Fun and Terror in Fargo
I had been reading about the Fargo-Moorhead Skylarks and the Red River Valley Championships for 50 years, and I’d been looking for an opportunity to go. This year it was a week after the Nats and sorta on the way home. The club field, at which the contest is held, is in a shady park on the banks of the Red River. The field has endured floods and a hostile parks board member over the decades, but is well-maintained and pretty. The stunt circle is surrounded by tall trees and looks scary. I arrived at 3 PM Saturday intending to say hello and hang out, the PAMPA contest calendar having said that stunt was to be flown Sunday. It appeared that stunt was in progress. I inquired and was told that I was on deck. I extracted the dog, put a battery on the charger at 7 amps, and rolled out my lines. Sure enough, the wind was extremely turbulent and scary. A strongly built weathervane next to the circle was gyrating randomly. My tricks always seemed to be sideways to the wind: sometimes one side, sometimes the other. I was running backward, but then had to avoid hitting trees at the edge of the circle. Vertical maneuvers involved a lot of rolling and free flight. In electric stunt, as opposed to space, everybody can hear you scream. Golly, I hardly was acquainted with my new dog and was starting to like it. Seeing the LiPo spew fire in the crash would be cool, but not that much consolation. Somehow I made it through as many of the tricks as I could remember and bounced to a stop. I was shaking like the leaves on the surrounding trees, and they were shaking indeed. The other guys just figured I was overemotional, I guess. They flew and got blown around without a whimper. These are sturdy Paul Bunyan types who endure hard winters and turbulent stunt circles without complaint. I was then informed that the score for the day would be the sum of two flights, and it was time for the second. I burst into tears. The second flight was a little less scary than the first, but was quite scary.
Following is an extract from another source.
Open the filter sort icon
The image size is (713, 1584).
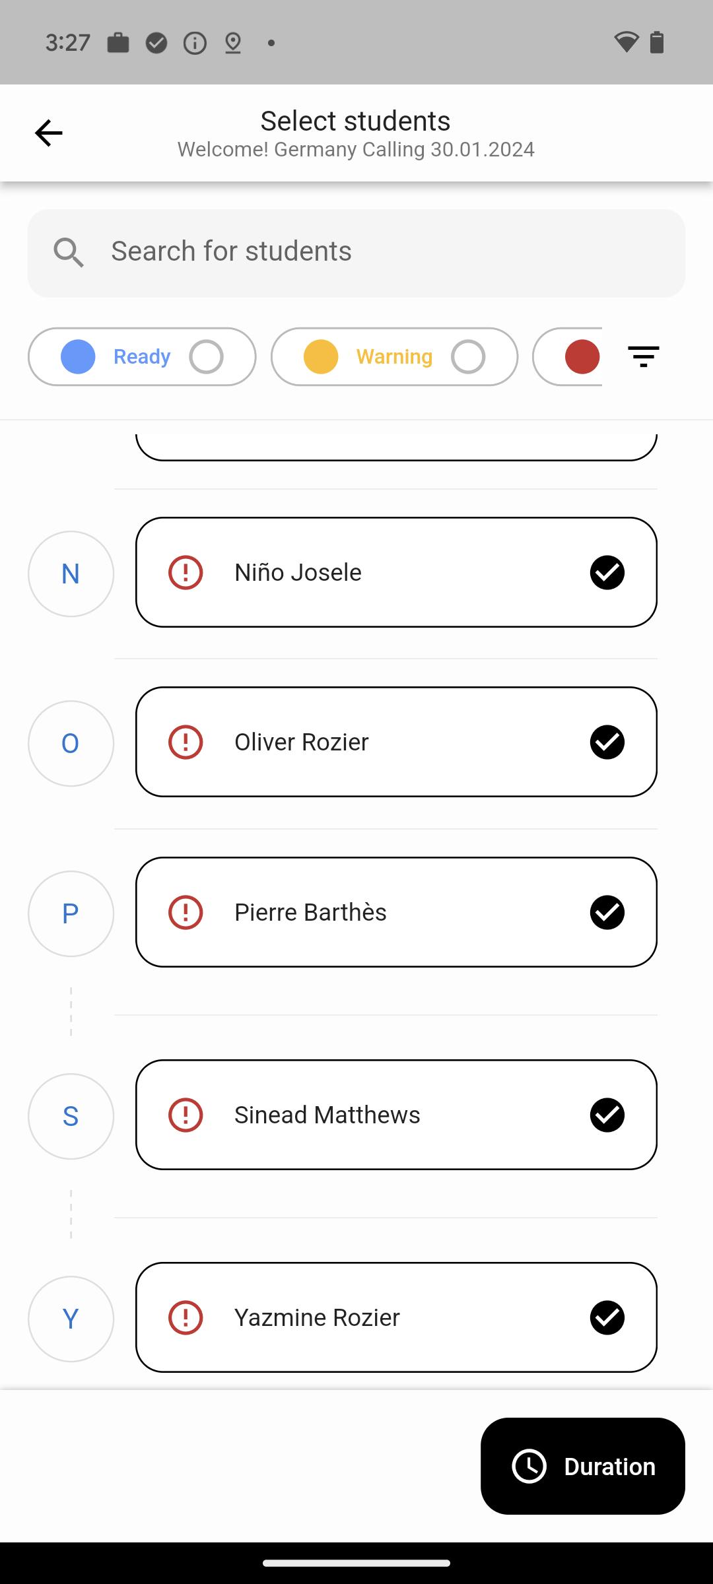click(x=644, y=356)
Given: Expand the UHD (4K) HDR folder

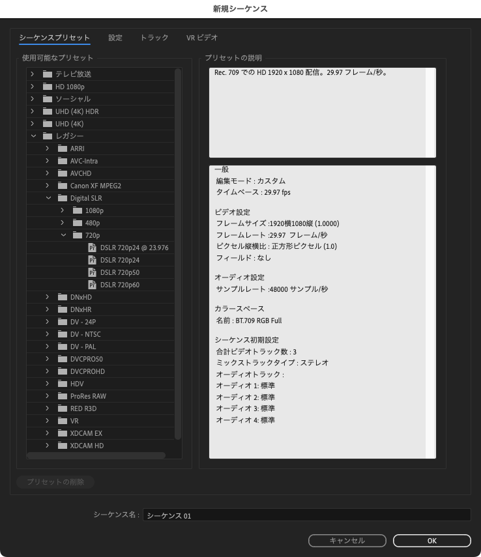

The Fargo contest has a lot of tradition. Much of the Fargo diaspora returns for it. Jeff Johnson came back from Wichita, and Pete Mazur, the carrier guy, from Illinois. I caught up on Olson family genealogy. A generation has gone by since I last saw them at the Reno Nats. Aimee, then approximately sweet sixteen, is a mommy now with kids taller than she is. Aimee’s husband was there flying and pitting. He’s a nice guy, although it took a good woman to straighten him out: he used to fly RC. Angela, the youngest, whom I think we knew as Annie, also has kids, including Lydia, who is cute as a button and sharp as a tack. Abbie, the second oldest sister, who could switch her handle including safety thong between hands to get out of a combat line tangle, was not at the contest. She is (or soon will be) living in Oklahoma City.
There was a nice meal at the field Saturday evening, and some balloon busting. Jeff Johnson has developed a lot of style over the years flying combat, which he employed busting balloons. A stunt final – gulp—was to be held Sunday morning, so I retired to the hotel to gird my loins. The Natural Weather Service predicted 8 to 10 MPH winds Sunday, which refrightened me, until I saw that the weather in which we had flown Saturday was 13 gusting to 20-something.
My morning stunt flight was not too awful, except for maybe the tornado that sat on the upwind side of the circle and shook the dog violently each inverted lap. I felt pretty cocky after landing until learning that the total score included that from yet one more flight. A little pants-wetting free flight in the vertical eight, two more tricks, and I got to save my plane for another day. Yippee. I judged some combat with grandpa Mike Olson and Aimee’s daughter Hayley, whose name I hope I got right. Pete Plunkett had a lovely flyaway. At first it came straight down at us, and I found myself trying to hide behind a large tree, but tree trunks run parallel to vertically descending combat plane trajectories, so it wasn’t working. The plane reversed direction, then passed just over a house on the west side of the park. Curiously, if it had flown the same distance either due north or due south, it would have landed in Minnesota. At the closing ceremony, Mike Olson told us he has pancreatic cancer. He asked for our prayers.
The rest of the trip home was hot, pleasant, and uneventful. I mowed the lawn and pressure-washed the car before being admitted to the house.